Large-scale recoding of a bacterial genome by iterative recombineering of synthetic DNA.

Author information

1
Wyss Institute for Biologically Inspired Engineering, Harvard University, 3 Blackfan Circle, 5th Floor, Boston, MA 02115, USA.
2
Department of Systems Biology, Harvard Medical School, 200 Longwood Avenue, Alpert 536, Boston, MA 02115, USA.
3
Systems and Synthetic Biology, Wageningen University, Dreijenplein 10, 6703 HB Wageningen, The Netherlands.
4
Program in Biomedical Informatics, Harvard Medical School, Boston, MA 02115, USA.
5
Synthetic Genomics, Inc., 11149 North Torrey Pines Road, La Jolla, CA 92037, USA.
6
Synthetic Biology and Bioenergy Group, J. Craig Venter Institute, 4120 Capricorn Lane, La Jolla, CA 92037, USA.

Abstract

The ability to rewrite large stretches of genomic DNA enables the creation of new organisms with customized functions.

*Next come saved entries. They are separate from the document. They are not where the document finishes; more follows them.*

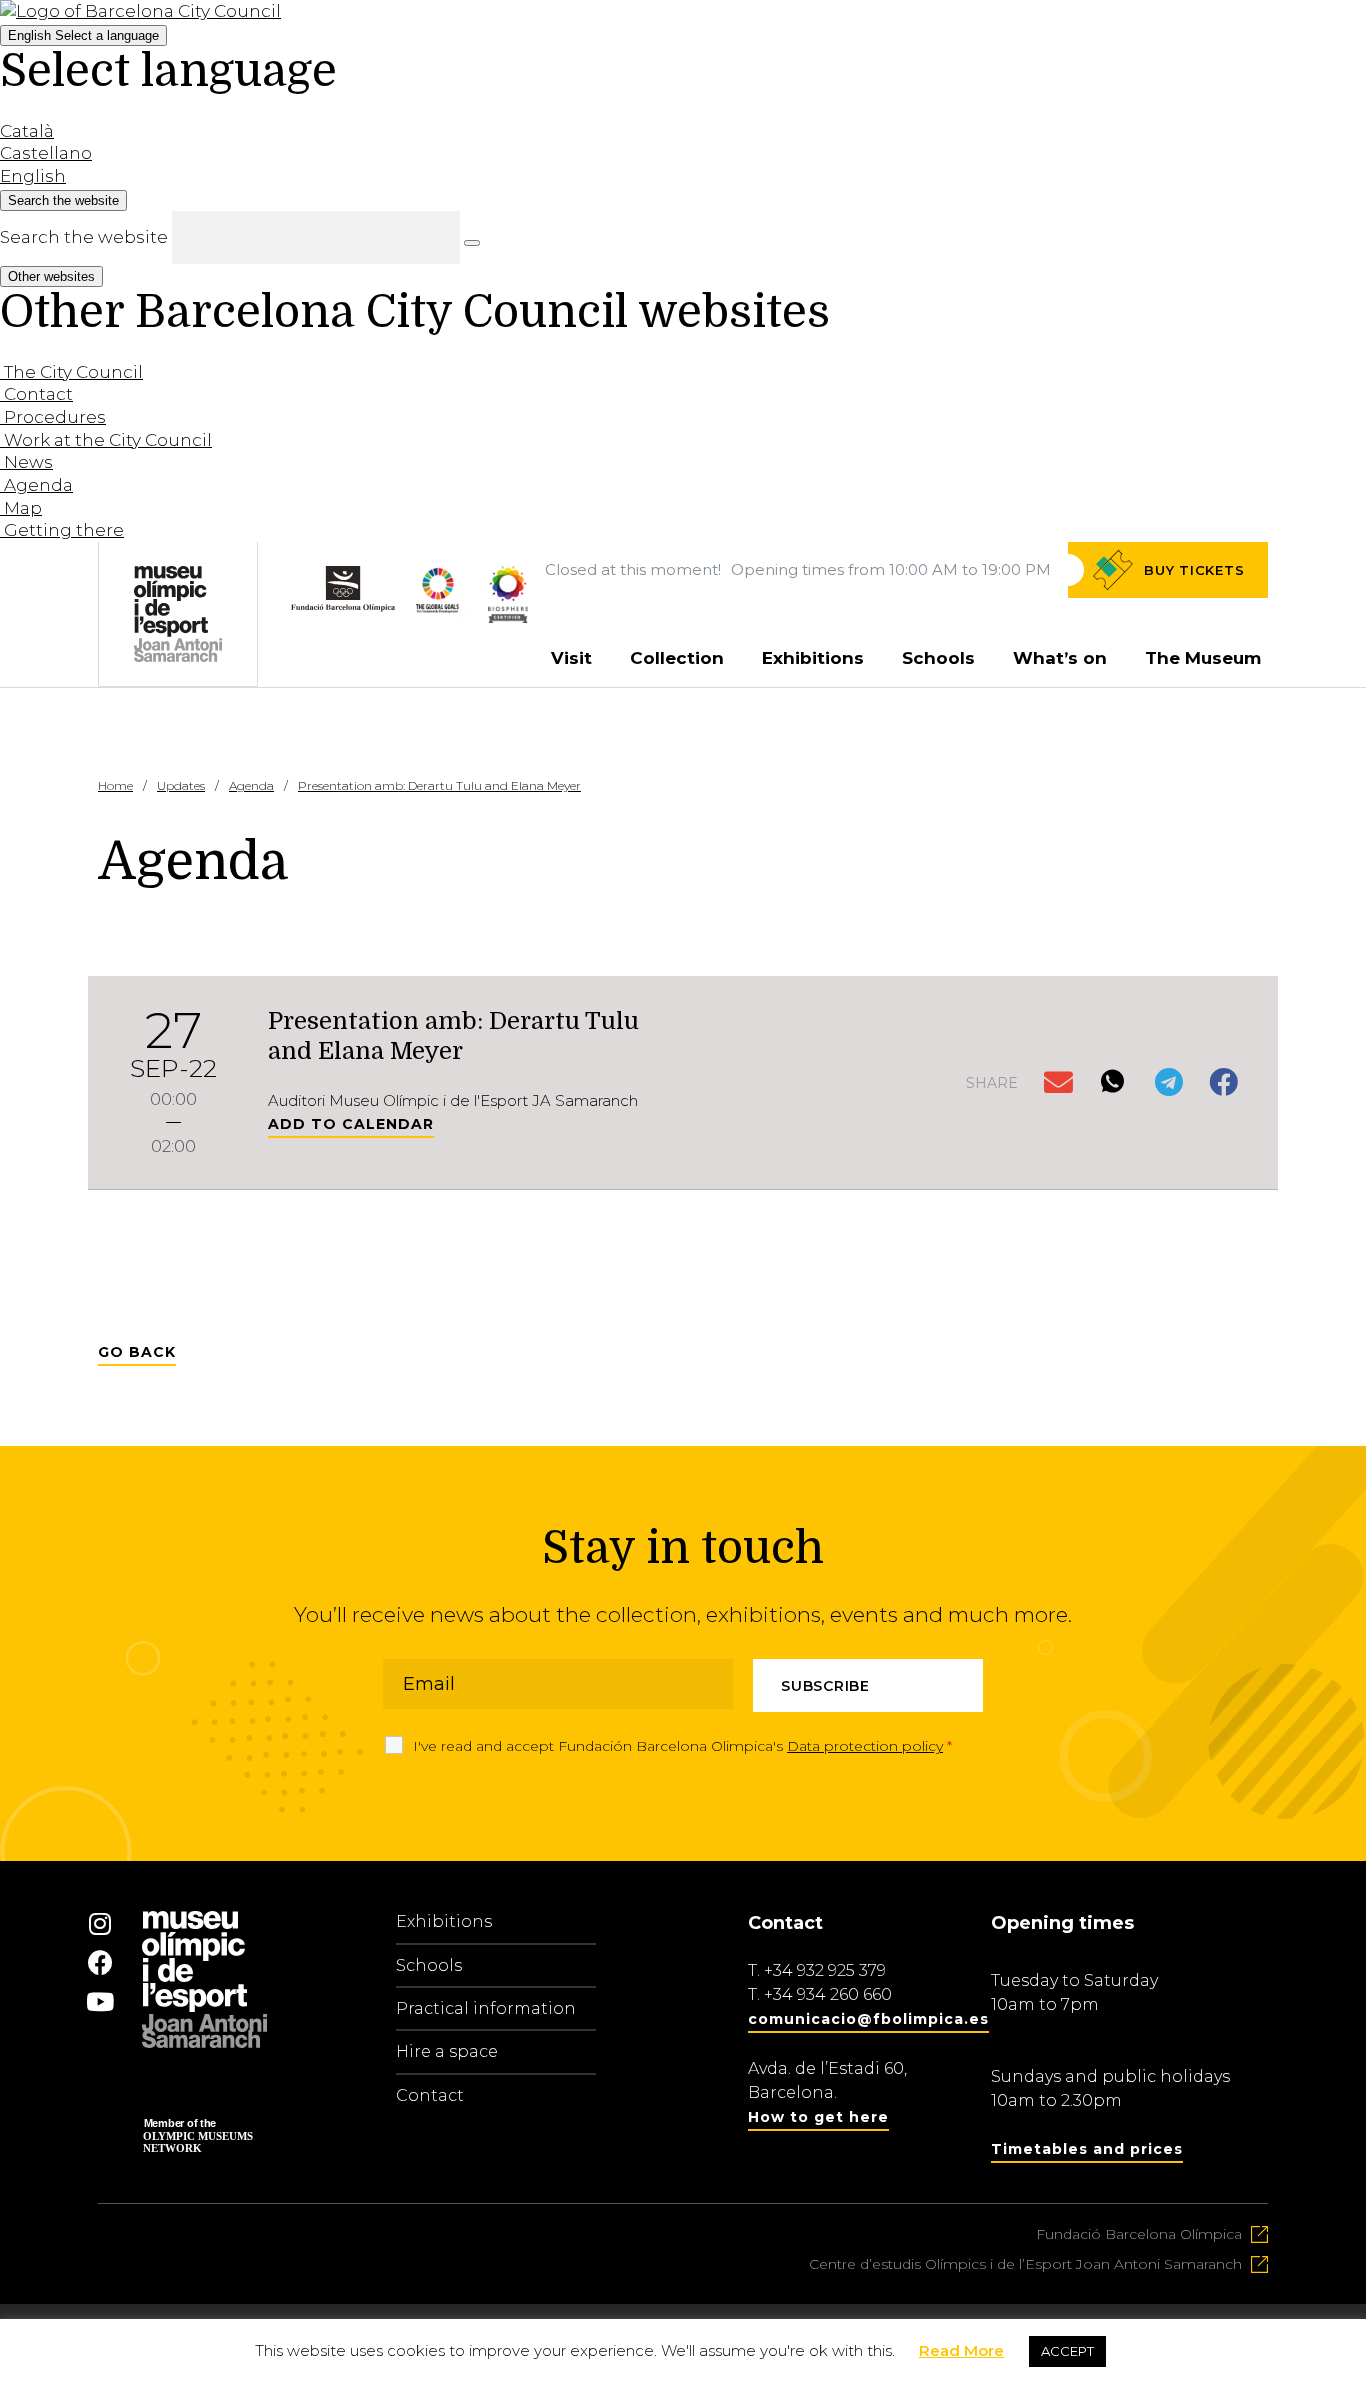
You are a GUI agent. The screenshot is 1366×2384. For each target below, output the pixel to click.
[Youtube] (100, 2001)
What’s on (1060, 658)
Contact (430, 2095)
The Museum (1203, 658)
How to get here (818, 2117)
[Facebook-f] (100, 1962)
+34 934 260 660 (828, 1994)
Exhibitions (813, 658)
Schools (938, 658)
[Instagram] (100, 1923)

However, few methods currently exist for accumulating such widespread genomic changes in a single organism. In this study, we demonstrate a rapid approach for rewriting bacterial genomes with modified synthetic DNA. We recode 200 kb of the Salmonella typhimurium LT2 genome through a process we term SIRCAS (stepwise integration of rolling circle amplified segments), towards constructing an attenuated and genetically isolated bacterial chassis. The SIRCAS process involves direct iterative recombineering of 10-25 kb synthetic DNA constructs which are assembled in yeast and amplified by rolling circle amplification. Using SIRCAS, we create a Salmonella with 1557 synonymous leucine codon replacements across 176 genes, the largest number of cumulative recoding changes in a single bacterial strain to date. We demonstrate reproducibility over sixteen two-day cycles of integration and parallelization for hierarchical construction of a synthetic genome by conjugation. The resulting recoded strain grows at a similar rate to the wild-type strain and does not exhibit any major growth defects. This work is the first instance of synthetic bacterial recoding beyond the Escherichia coli genome, and reveals that Salmonella is remarkably amenable to genome-scale modification.